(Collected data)
-.-.-
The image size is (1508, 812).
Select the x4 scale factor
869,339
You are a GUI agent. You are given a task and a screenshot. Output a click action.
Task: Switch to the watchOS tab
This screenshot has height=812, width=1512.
-.-.-
* TASK DIRECTIONS:
The lines to copy are those above that contain "screenshot".

* RESPONSE:
You are a GUI agent. You are given a task and a screenshot. Output a click action.
This screenshot has height=812, width=1512.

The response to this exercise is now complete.